My kids go berserk whenever a commercial for some off-the-wall toy comes on TV while they’re watching a show. First, they scream for me to come look at the amazing piece of crap until I quit doing whatever I’m doing to stop and stare at the TV with them. Once I’ve had five seconds to look at it, they alternate between begging me to buy it in the style of Oliver Twist and making a case for why it’s the best thing ever.
Thanks to our TV, I already deal with this on a daily basis at home, but then one day they discovered that Walmart has an entire store section devoted to this crap. So, when all I want to buy is a laundry basket and some chicken, I’m instead bombarded with pleas for things like SpongeBob Chia Pets. “As Seen on TV” is coming at me from all sides.
Here are a few of my “favorite” items of As Seen on TV merchandise and why I will never buy them.
This product promises that it won’t stick to anything, including hands and hard surfaces, which, according to their deluded logic, makes it a perfect indoor toy! Um, no. I’ve battled the devil’s dust known as Moon Sand, which promises the same thing. Its granules will get into my carpet and likely harden like Play-Doh over time, and I spend enough time cleaning crap off the floor. Also, my kids would probably try to put it in each other’s eyes to see if it hurts like real sand. Just no.
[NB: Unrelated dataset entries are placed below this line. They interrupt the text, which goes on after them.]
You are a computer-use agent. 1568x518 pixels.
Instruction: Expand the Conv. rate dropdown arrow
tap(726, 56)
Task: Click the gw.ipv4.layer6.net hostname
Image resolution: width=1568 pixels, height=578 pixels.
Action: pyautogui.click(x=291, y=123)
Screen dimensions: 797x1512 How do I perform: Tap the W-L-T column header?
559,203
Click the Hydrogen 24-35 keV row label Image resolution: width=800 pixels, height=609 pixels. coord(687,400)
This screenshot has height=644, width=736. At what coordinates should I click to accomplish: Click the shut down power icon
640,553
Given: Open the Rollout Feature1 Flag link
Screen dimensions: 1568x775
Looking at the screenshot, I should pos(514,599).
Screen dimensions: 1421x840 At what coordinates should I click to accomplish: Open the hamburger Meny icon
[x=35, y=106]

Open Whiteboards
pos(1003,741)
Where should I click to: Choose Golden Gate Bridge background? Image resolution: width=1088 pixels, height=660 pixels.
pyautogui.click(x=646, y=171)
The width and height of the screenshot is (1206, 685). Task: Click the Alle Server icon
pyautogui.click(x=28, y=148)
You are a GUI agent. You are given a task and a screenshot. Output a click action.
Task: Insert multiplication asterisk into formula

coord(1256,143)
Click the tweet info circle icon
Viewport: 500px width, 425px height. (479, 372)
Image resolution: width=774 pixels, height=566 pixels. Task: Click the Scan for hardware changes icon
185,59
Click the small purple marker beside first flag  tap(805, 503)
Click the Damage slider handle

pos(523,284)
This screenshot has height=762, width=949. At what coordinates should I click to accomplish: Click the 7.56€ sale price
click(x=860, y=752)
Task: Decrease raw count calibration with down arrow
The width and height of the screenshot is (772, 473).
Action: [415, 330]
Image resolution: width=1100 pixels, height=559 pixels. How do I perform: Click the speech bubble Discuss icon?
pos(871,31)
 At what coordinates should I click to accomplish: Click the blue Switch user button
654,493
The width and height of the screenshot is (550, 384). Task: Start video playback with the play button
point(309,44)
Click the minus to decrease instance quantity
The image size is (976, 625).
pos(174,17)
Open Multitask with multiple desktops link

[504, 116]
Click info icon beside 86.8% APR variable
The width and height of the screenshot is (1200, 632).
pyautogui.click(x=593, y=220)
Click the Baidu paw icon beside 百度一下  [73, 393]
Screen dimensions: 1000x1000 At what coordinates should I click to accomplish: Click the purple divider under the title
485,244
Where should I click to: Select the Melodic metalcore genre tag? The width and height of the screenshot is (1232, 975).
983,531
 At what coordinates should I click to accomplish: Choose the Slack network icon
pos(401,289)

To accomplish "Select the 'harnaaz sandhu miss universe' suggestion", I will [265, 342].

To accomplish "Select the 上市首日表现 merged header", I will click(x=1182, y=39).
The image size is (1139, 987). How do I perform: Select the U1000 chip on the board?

This stuff is advertised as a special bubble solution that can be blown into bubbles that will not pop even as you bounce them around as long as you wear the special gloves. So, what they are really telling me is that I have to buy a pair of these gloves and solution for each of my kids, because if I don’t, they will torture each other by popping each other’s bubbles with ungloved hands. What happens when the bubbles hit something other than the gloves? Do they burn your skin? Do they smell like those nasty chemical-scented plastic bubbles we used to beg our moms to buy from the grocery store? If so, heck no. My kids need all of the brain cells they can manage to hold onto, thanks.
Bath time is hell on earth at my house, and I’m not turning out the lights in the bathroom so that this thing can do its stuff. Wet floor + lights off = me falling on my butt. Call me crazy, but I’m not anxious to turn my kids’ bathroom into a freaking strip club. I know the kids are naked because, well, it’s bath time, but I try to run a family-friendly environment around here. The infomercial touts it as a fun solution to get your preteens to get clean by having a “Party in the Shower” with this stuck on the wall. Let me just create a Ginuwine and R. Kelly playlist for them while I’m at it! What next, dance lessons on DVD from Channing Tatum?
Um, no…for them, anyway. Now that I think about it, this might make a heck of a Valentine’s Day gift for my husband.
Aw, how clever! The creators of this product think that by putting a hamper that looks like a basketball hoop on my kids’ closet door that they will actually throw their dirty clothes in it! Wrong. Clothes would, of course, continue to be thrown down wherever they’re stripped off, but now the Hamper Hoops would also be used to house the evidence of things that they aren’t supposed to have (like candy wrappers). And of course they would attempt to slam dunk and thus hang on the Hamper, leading to things being broken and a possible urgent care visit for my NBA wannabe. Ain’t nobody got time for that, especially this mama.
These things are designed to be a way for kids to clean up their room by stuffing everything that’s out of place (most likely the entire contents of the room, if it’s my kids) into a stuffed animal with an expanding gullet. First of all, they need to learn to put their stuff where it actually goes and not in a toy. Secondly, not everything in their rooms should be shoved into the same container. My youngest still wears a Pull-Ups diaper at night and often pulls it off before coming out of her room in the morning. She has been known to throw it under her toddler bed instead of in the trash can 10 feet away. Now I ask you, would you want a pee-soaked Pull-Ups thrown in the same plush, fabric bag with clothes, toys and a sippy cup? Yuck, no. There’s no telling what other kinds of additional nastiness my boys would stuff into a Tummy Stuffer, so I’m going to pass.
The As Seen on TV marketers brilliantly turn kids into veritable sales hounds who their parents can’t escape. It’s much like having a used car salesman with a high-pitched voice follow me home, harass me nonstop, then wake me up at 6 a.m. to give me his pitch yet again. The diabolical producers of crap know their commercials are adding fuel to the fires of parental frustration and exhaustion, which will surely lead to sales made in moments of sheer desperation. If the day should ever come when I’m finally worn down enough to pick up the phone and order something from As Seen on TV, I just pray that it’s for something useful like a Channing Tatum dance lessons DVD and not the Tummy Stuffer.